Site icon

Assange, Manning, Snowden: quem é herói e quem não

Julian Assange? Bradley Manning? Edward Snowden?
Calma, meus senhores, calma: não são a mesma coisa, não é farinha do mesmo saco.

E irrita observar estes três senhores serem postos no mesmo plano, pois assim não é. 

É totalmente enganoso afirmar que Wikileaks e Manning tenham divulgado crimes militares e de guerra. Avançar com esta afirmação é como destacar uma fatia de 10 graus num bolo de 360 ​​graus.
Mas o resto?

Wikileaks, e isso deve ser oportunamente realçado, fez uma descarga indiscriminada de algo como 700 mil documentos secretos norte-americanos (e não só), onde, no meio da confusão, apenas uma pequena parte em questão pode ser classificada como actos criminosos do ponto de vista do direito internacional.

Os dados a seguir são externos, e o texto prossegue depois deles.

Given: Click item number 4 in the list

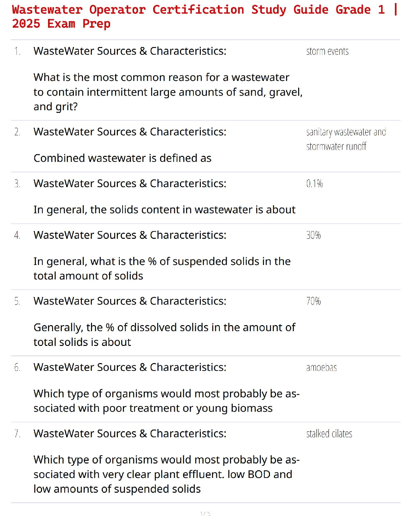Looking at the screenshot, I should [x=17, y=235].
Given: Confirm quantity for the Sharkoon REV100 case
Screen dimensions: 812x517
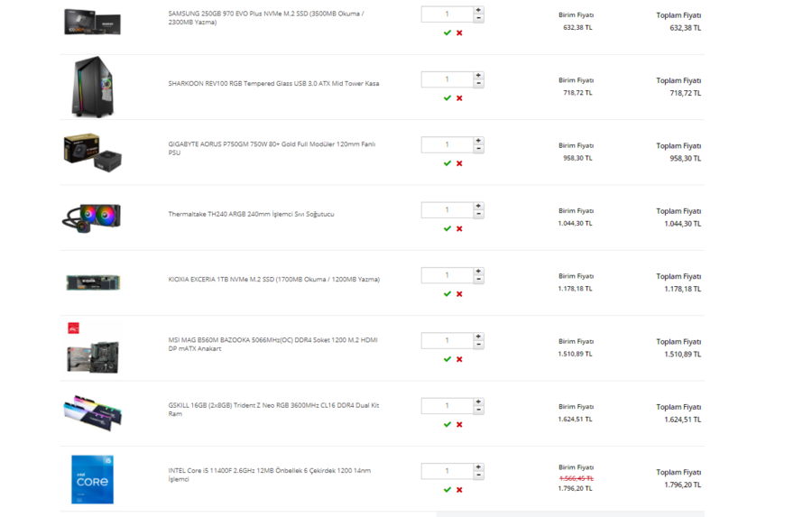Looking at the screenshot, I should 447,98.
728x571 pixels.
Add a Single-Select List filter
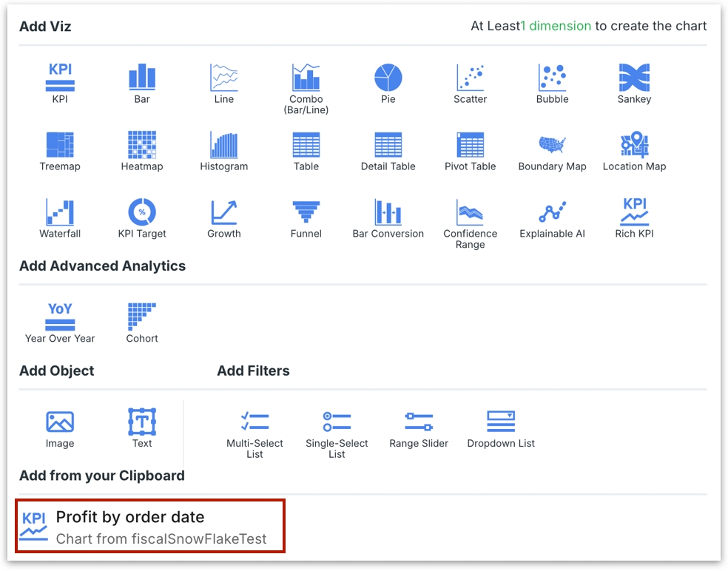coord(337,422)
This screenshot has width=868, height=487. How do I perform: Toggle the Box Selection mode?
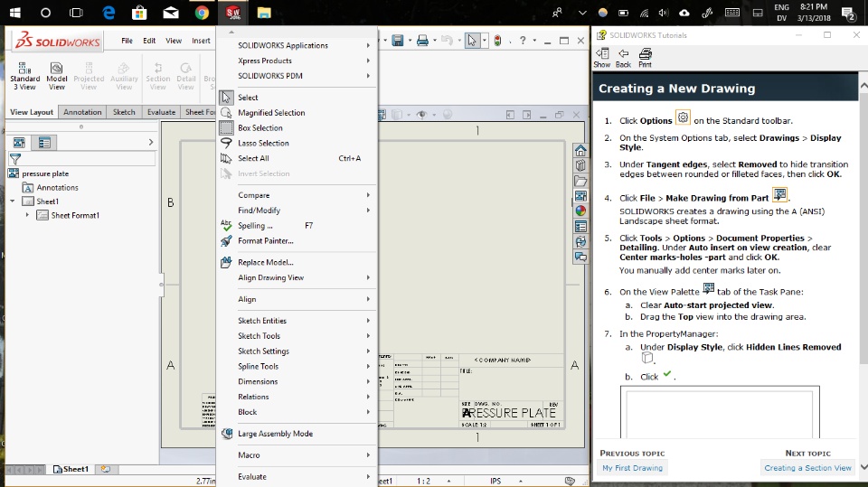pos(259,128)
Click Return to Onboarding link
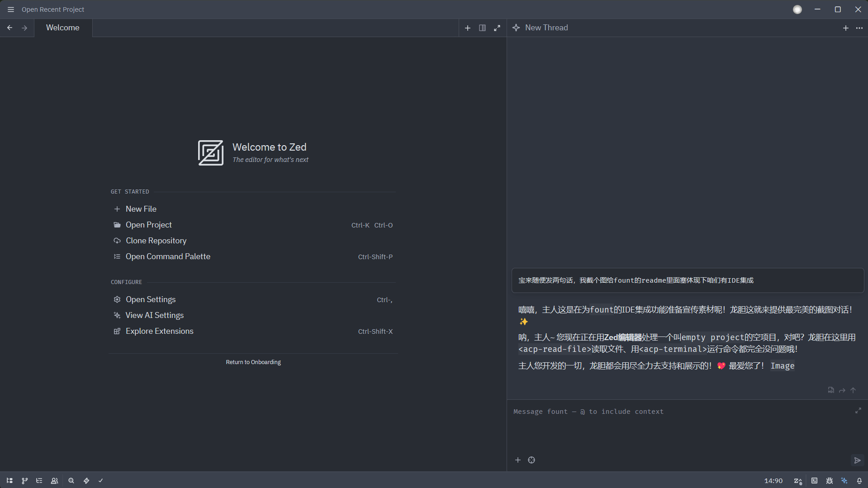868x488 pixels. click(253, 362)
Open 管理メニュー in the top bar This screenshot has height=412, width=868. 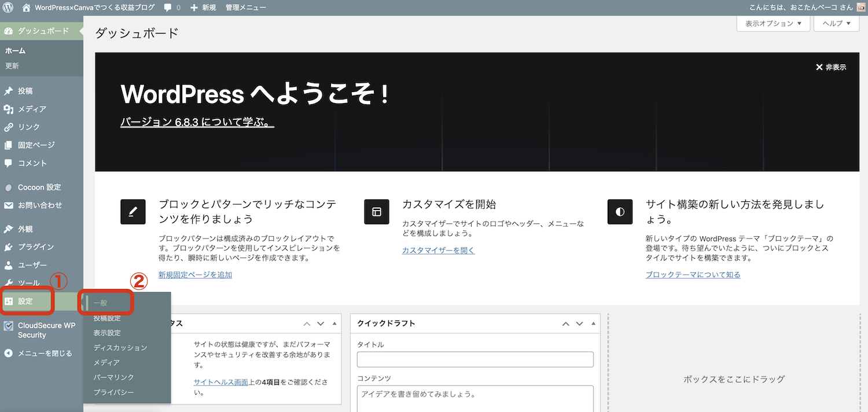tap(246, 8)
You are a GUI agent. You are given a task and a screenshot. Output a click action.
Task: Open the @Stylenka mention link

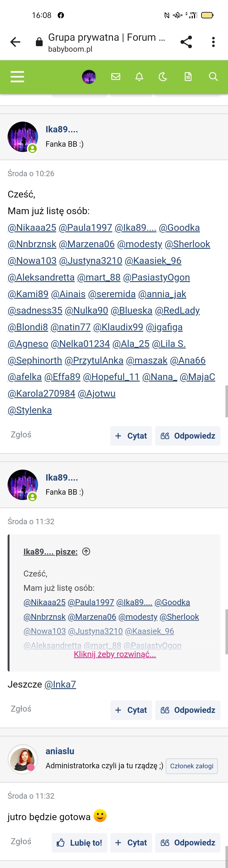point(30,410)
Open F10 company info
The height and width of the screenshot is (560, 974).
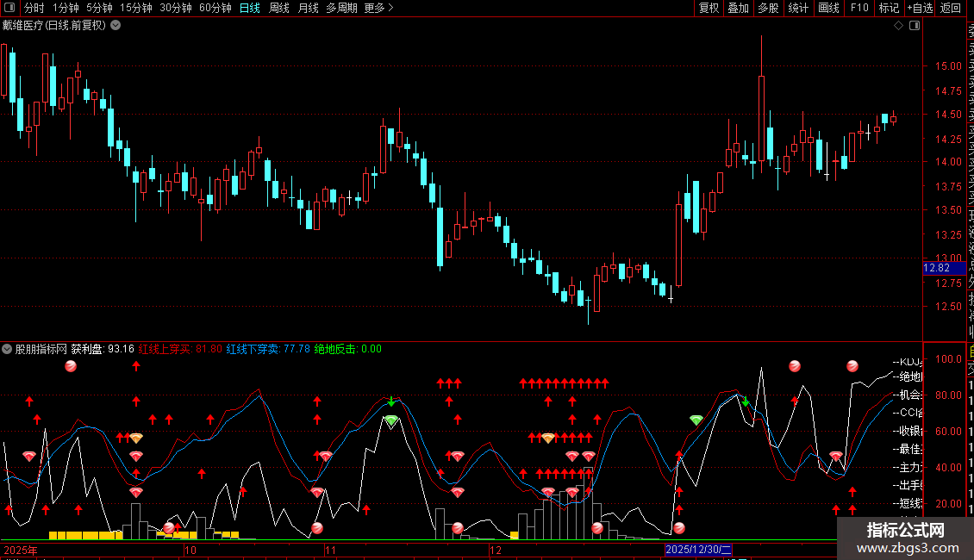[x=859, y=8]

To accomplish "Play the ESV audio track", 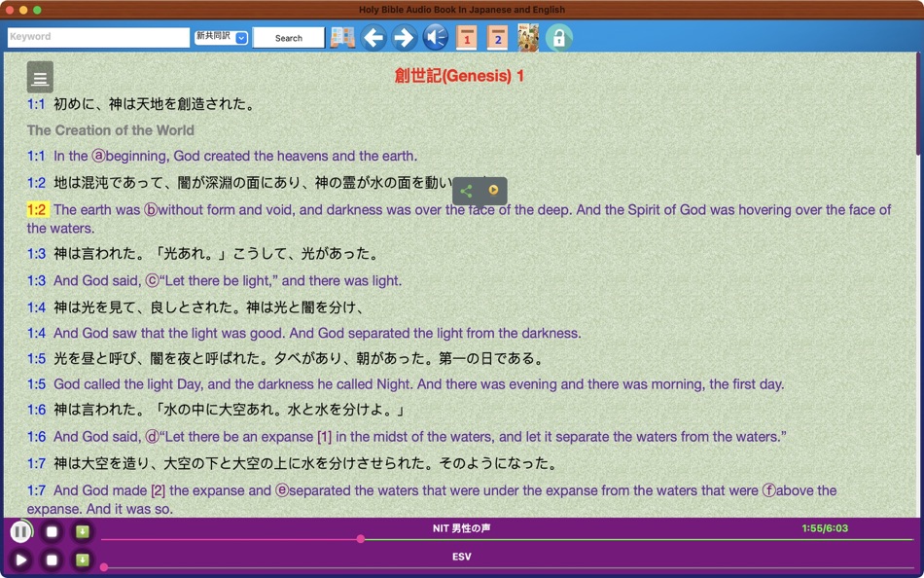I will tap(20, 560).
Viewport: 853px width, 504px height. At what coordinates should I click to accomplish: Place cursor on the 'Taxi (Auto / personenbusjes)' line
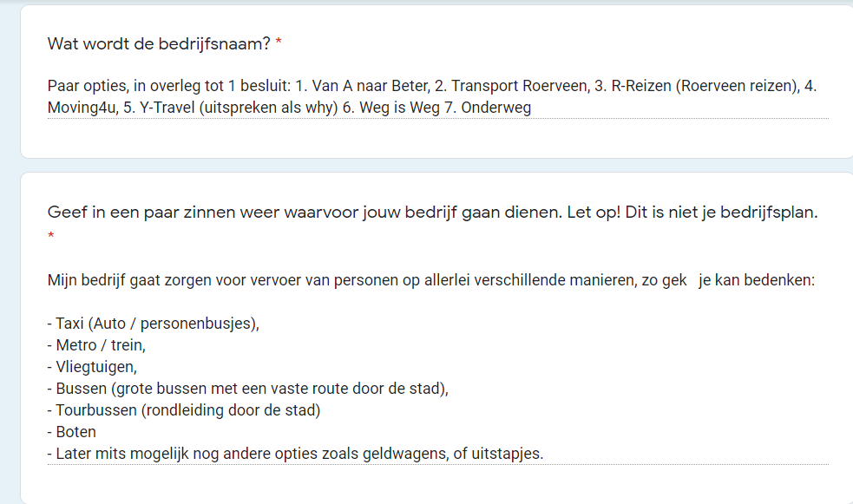point(156,324)
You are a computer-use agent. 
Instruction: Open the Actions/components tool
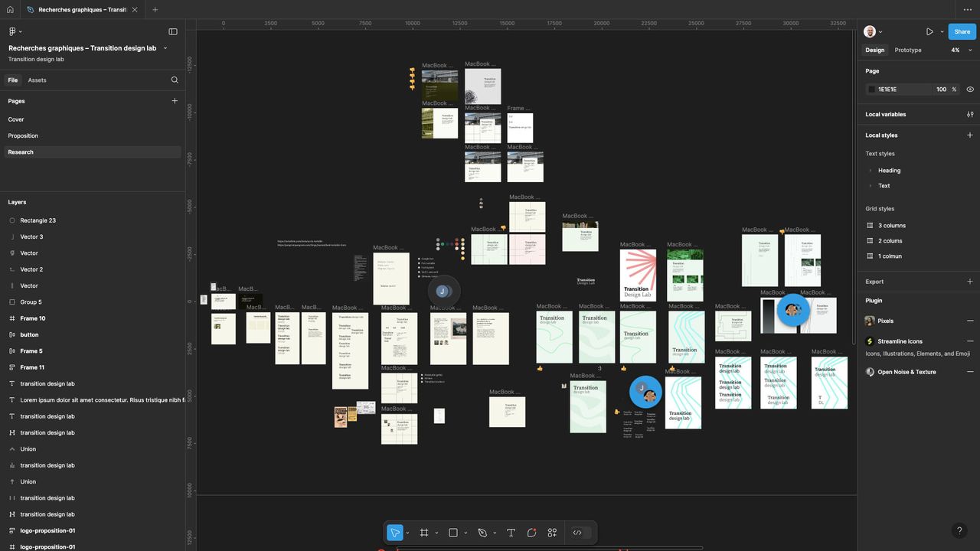click(552, 533)
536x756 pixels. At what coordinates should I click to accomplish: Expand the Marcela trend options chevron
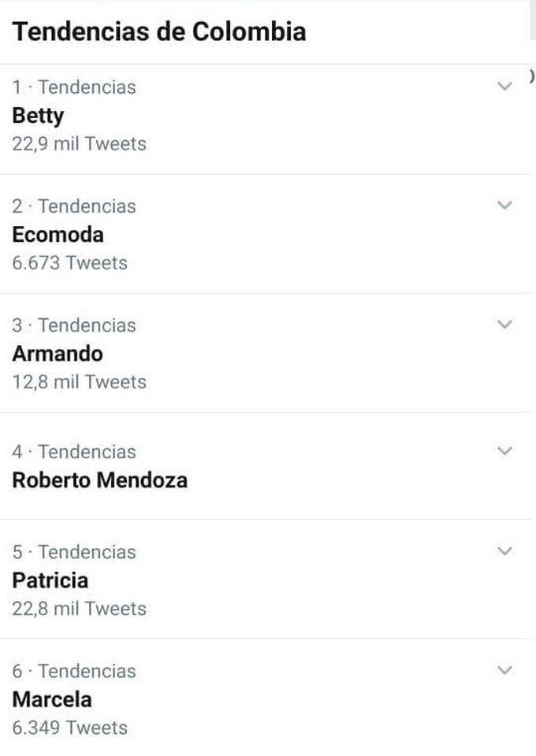point(505,670)
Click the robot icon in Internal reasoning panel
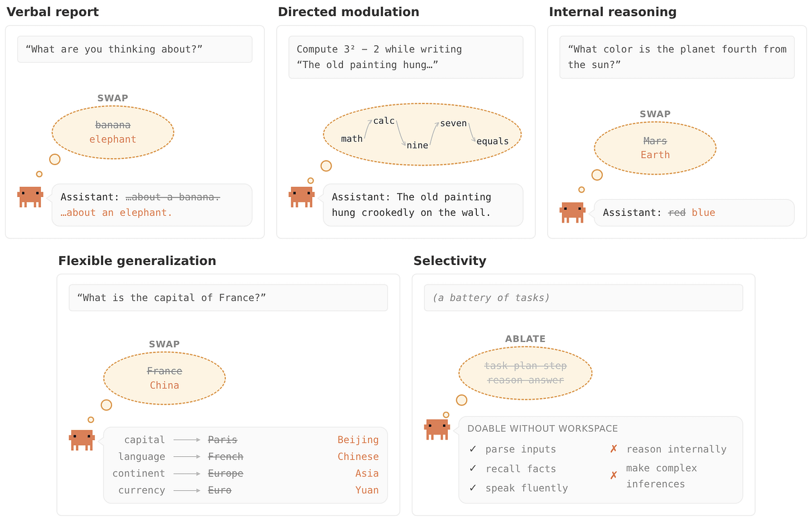The height and width of the screenshot is (521, 812). coord(573,213)
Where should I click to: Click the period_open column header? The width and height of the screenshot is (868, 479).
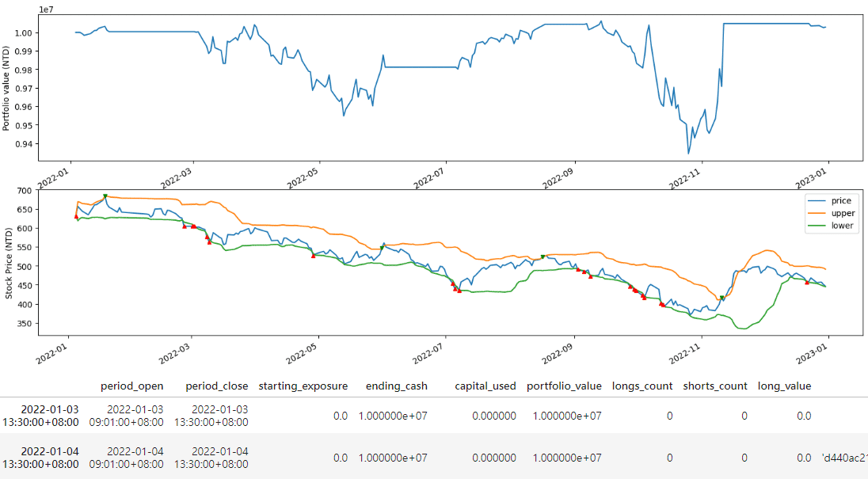[x=131, y=386]
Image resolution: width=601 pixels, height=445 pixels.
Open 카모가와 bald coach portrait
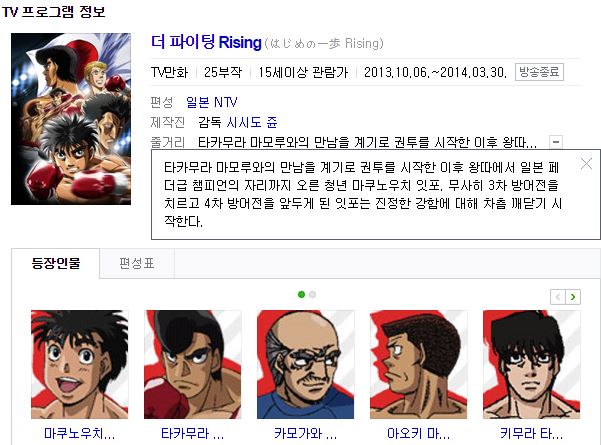305,365
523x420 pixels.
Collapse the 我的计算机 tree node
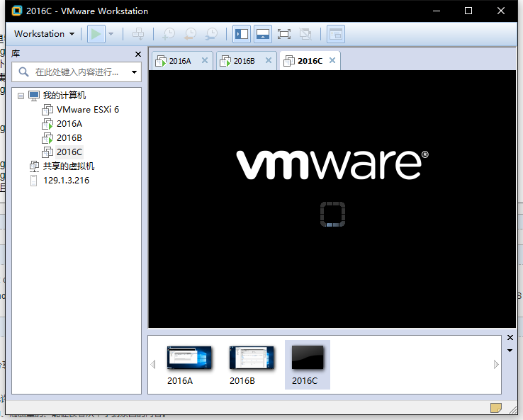[21, 96]
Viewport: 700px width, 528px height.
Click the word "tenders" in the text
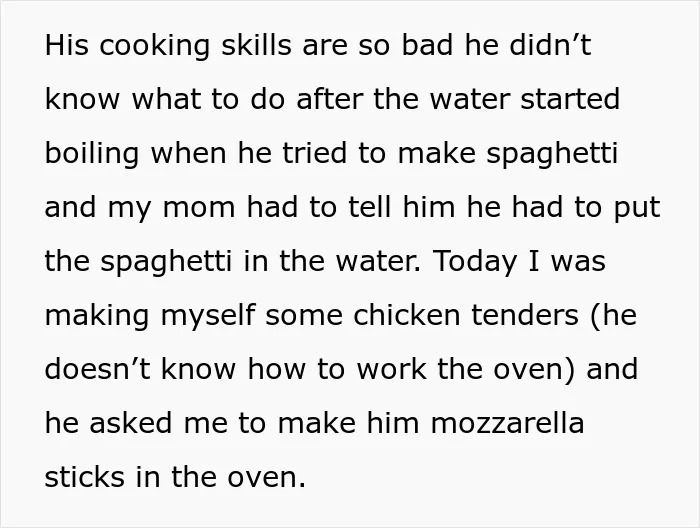click(x=525, y=315)
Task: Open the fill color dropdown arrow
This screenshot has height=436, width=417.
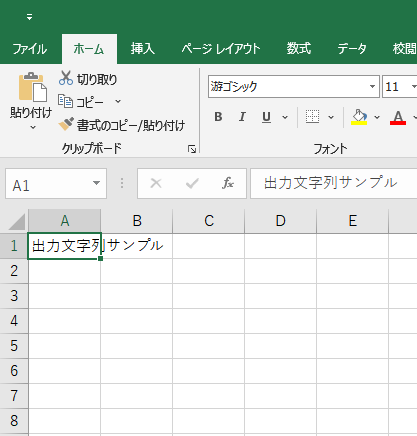Action: click(x=377, y=117)
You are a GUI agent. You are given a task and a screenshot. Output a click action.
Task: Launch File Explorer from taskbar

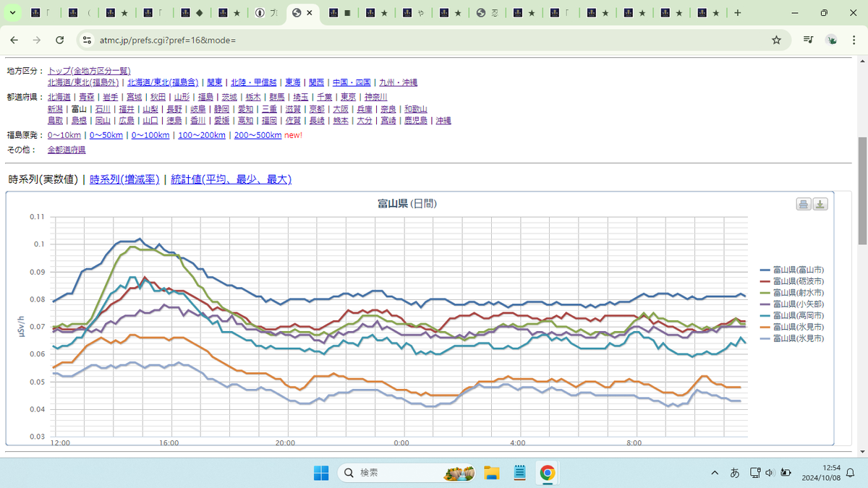(x=492, y=473)
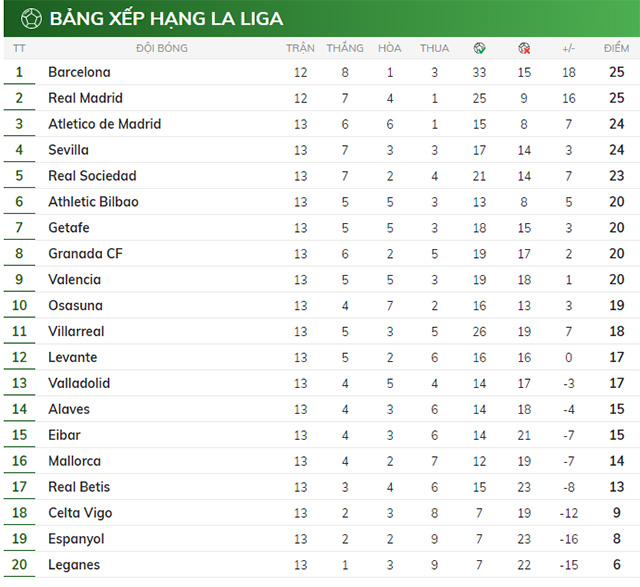Open the Real Sociedad entry
Viewport: 640px width, 587px height.
click(92, 176)
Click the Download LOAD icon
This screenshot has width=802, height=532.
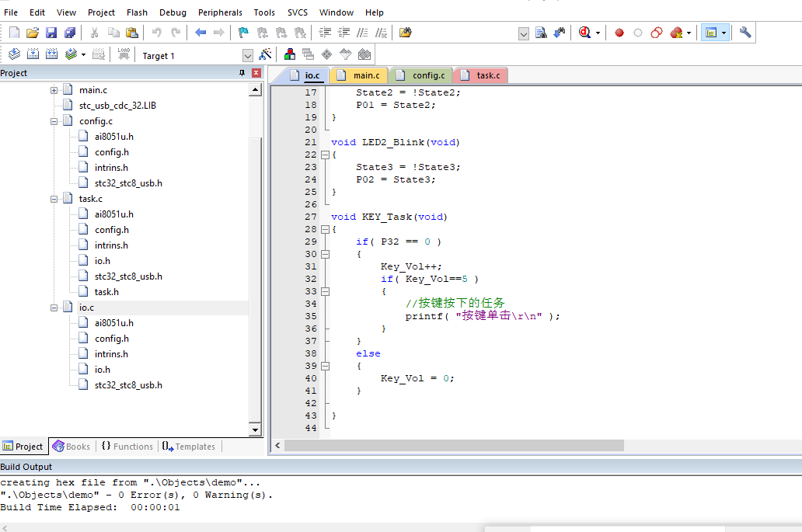tap(124, 54)
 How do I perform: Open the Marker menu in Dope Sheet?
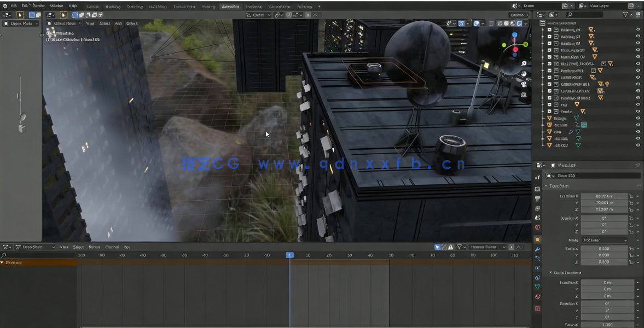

A guerra de Assange (ou talvez fosse mais oportuno falar da “missão” dele, mas não vamos por aí agora) é contra o sigilo de Estado. E fico espantado perante os apoiantes de Wikileaks, que parecem ignorar esta que é uma afirmação do mesmo Assange no livro dele.

Porque este é um passo arriscado: porque se justificarmos Assange, temos que assumir como nosso o pensamento segundo o qual é eticamente justificável retirar centenas de milhares de segredos de Estado dos arquivos de qualquer País e torná-los públicos. Torna-se legal, portanto, expor as redes de informação dos serviços secretos, colocando em risco a vida dos agentes, sejam eles quem forem, e determinar a morte do trabalho de defesa dos serviços de intelligence.

Então temos que estar prontos não apenas para assumir como nossos tais paradigmas, como também para vê-los aplicados a todos os Países, não apenas no caso dos Estados Unidos: também a Venezuela de Chávez, a Bolivia de Morales, a Cuba de Castro, a Argentina da Kirchner. Ao nosso País: Portugal, Brasil…

Caso contrário, a “guerra santa” de Assange torna-se uma piada, aplicada apenas ao mau de turno, ao do qual não gostamos, mas não ao bom do qual gostamos. Problema: o bom do qual gosto eu pode ser o mau do qual não gostas tu. E quem entre nós tem razão? (esta é fácil: sou eu).

A operação WikiLeaks/Manning baixou indiscriminadamente 700.000 arquivos secretos, a maior parte dos quais são fofocas diplomáticas de baixo nível, acompanhadas, até agora, por não mais de cinco actos criminosos, nomeadamente:  massacre do helicóptero no Iraque, tortura no Iraque, massacre do helicóptero no Afeganistão, espionagem na ONU e prisioneiros inocentes em Guantánamo.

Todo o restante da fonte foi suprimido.